**Activity:** Below are records; transcribe only the line with "Easy Dinners (472, 2429)" and those after it, through the last line, without any change.

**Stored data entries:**
········
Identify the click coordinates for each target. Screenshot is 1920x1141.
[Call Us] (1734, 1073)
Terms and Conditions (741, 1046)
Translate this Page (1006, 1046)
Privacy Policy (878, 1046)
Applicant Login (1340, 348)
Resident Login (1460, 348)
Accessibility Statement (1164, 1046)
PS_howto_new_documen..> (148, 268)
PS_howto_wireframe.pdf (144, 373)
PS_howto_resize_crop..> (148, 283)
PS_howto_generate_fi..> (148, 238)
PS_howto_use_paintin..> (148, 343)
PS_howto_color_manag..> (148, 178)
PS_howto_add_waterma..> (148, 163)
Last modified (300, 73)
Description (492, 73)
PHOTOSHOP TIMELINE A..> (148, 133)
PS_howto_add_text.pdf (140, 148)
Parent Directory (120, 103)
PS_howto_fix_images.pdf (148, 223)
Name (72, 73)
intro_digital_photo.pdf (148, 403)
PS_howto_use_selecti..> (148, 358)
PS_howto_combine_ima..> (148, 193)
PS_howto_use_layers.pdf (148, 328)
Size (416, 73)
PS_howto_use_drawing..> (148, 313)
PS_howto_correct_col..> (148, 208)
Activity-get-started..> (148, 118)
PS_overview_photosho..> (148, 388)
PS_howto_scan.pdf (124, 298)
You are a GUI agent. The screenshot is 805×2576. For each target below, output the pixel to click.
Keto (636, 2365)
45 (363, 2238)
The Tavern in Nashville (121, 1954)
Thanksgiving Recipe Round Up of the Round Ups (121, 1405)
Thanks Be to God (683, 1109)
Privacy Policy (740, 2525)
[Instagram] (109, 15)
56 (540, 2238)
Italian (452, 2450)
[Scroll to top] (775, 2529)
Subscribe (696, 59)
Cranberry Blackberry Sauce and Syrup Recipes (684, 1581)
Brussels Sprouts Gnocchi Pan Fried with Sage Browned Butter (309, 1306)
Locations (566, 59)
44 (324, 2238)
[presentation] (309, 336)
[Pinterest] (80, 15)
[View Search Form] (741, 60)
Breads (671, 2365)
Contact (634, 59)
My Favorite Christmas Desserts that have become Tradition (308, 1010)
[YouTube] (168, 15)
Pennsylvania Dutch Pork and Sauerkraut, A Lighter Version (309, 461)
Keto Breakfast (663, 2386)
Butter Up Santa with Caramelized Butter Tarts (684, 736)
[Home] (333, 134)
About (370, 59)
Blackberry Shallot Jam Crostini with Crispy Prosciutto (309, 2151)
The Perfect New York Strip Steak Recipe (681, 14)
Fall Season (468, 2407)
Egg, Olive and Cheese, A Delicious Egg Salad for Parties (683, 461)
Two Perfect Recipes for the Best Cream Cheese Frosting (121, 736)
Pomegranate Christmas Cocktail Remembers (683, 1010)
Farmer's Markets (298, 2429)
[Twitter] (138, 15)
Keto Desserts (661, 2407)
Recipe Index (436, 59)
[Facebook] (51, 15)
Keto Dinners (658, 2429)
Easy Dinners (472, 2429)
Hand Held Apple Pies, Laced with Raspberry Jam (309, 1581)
········
**Solution for this problem:**
Easy Dinners (472, 2429)
Hand Held Apple Pies, Laced with Raspberry Jam (309, 1581)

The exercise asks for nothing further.